Task >>
Convert the data starting with the line containing "This screenshot has height=768, width=1024." and continuing through the line containing "the light purple" into a Markdown table with the columns Row and Line. Skip blank lines and omit the pictures from the output.

Records provided >>
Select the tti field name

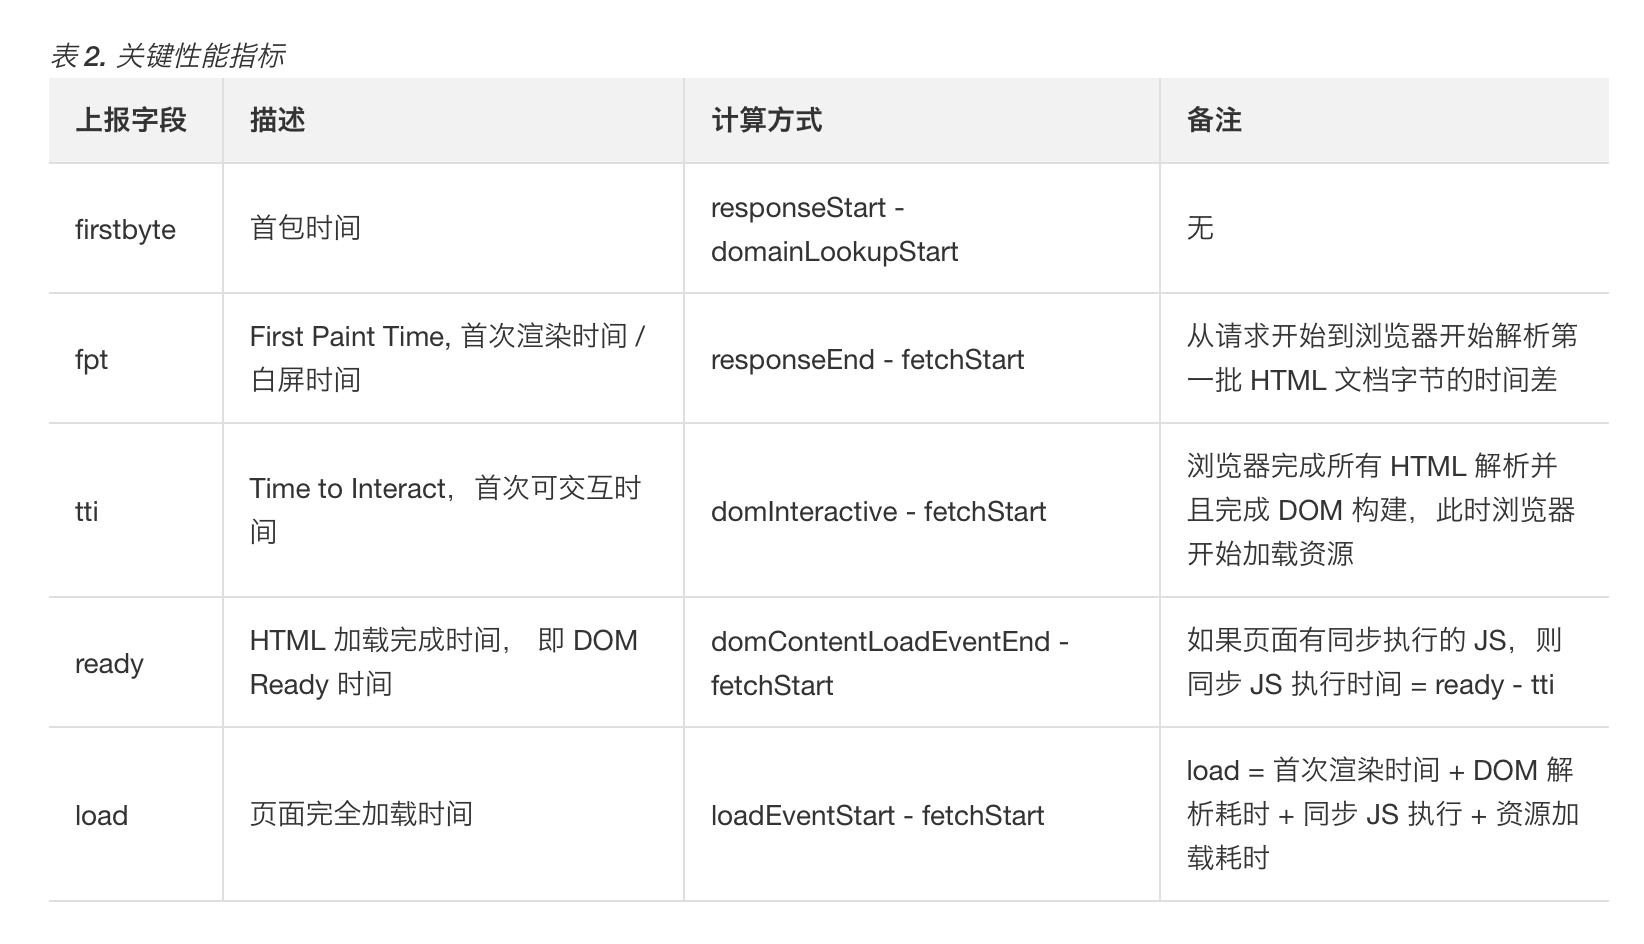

---

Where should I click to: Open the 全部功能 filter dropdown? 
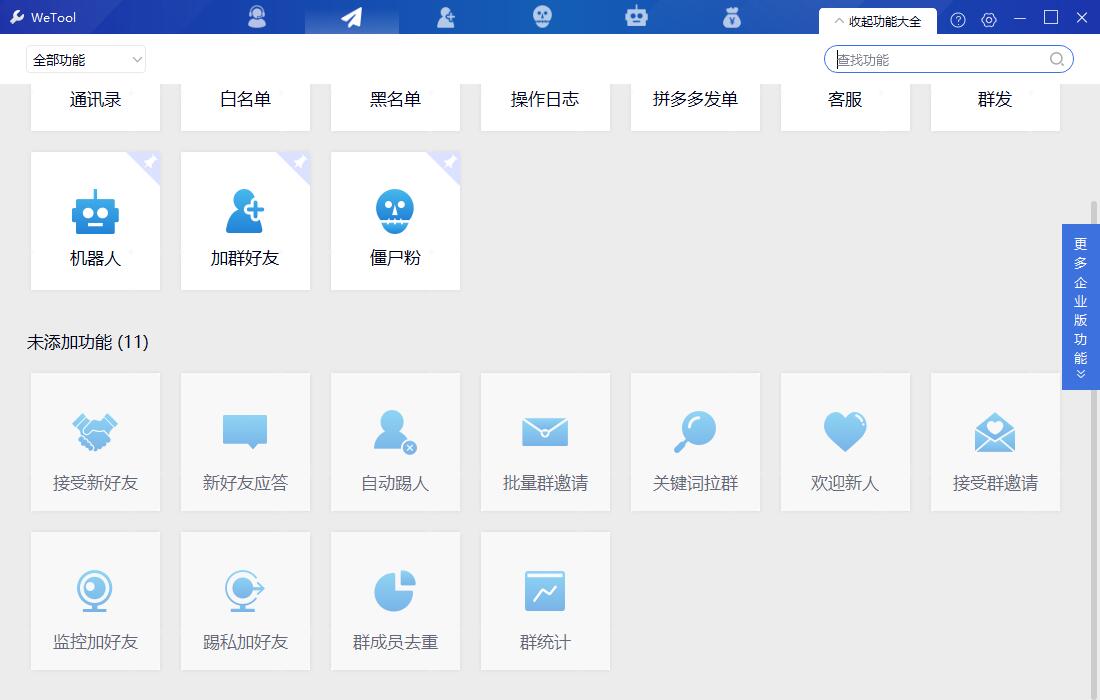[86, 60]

==

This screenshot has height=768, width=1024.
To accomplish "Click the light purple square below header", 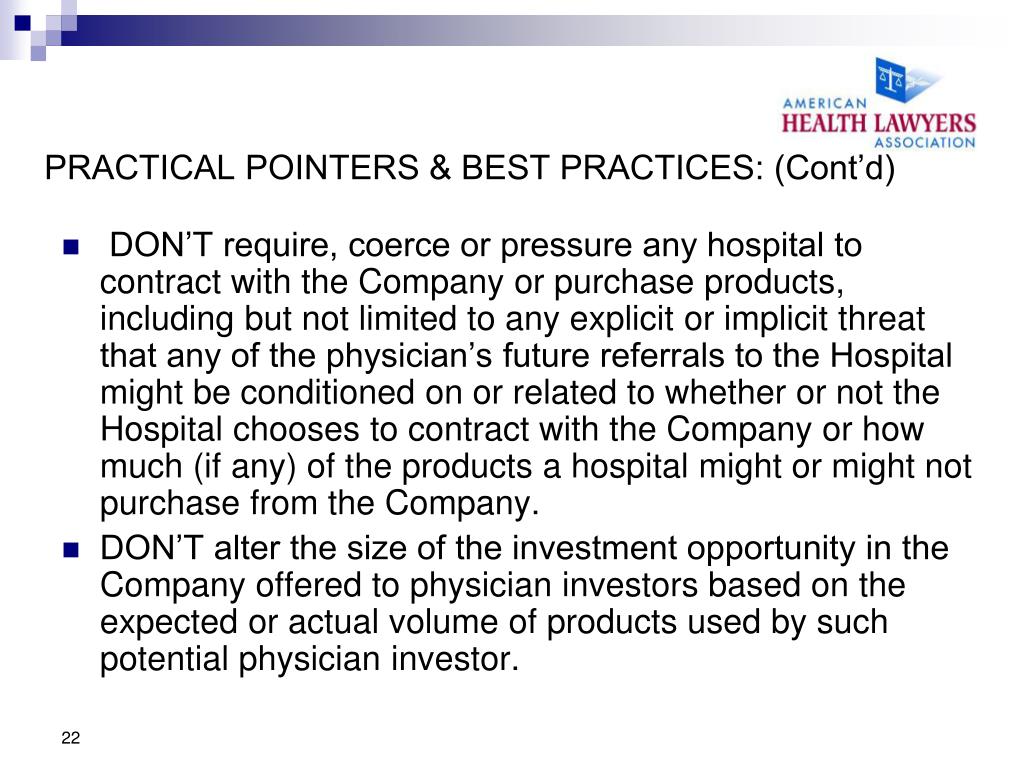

Worked answer >>
| Row | Line |
|---|---|
| 1 | This screenshot has height=768, width=1024. |
| 2 | To accomplish "Click the light purple square below header",  |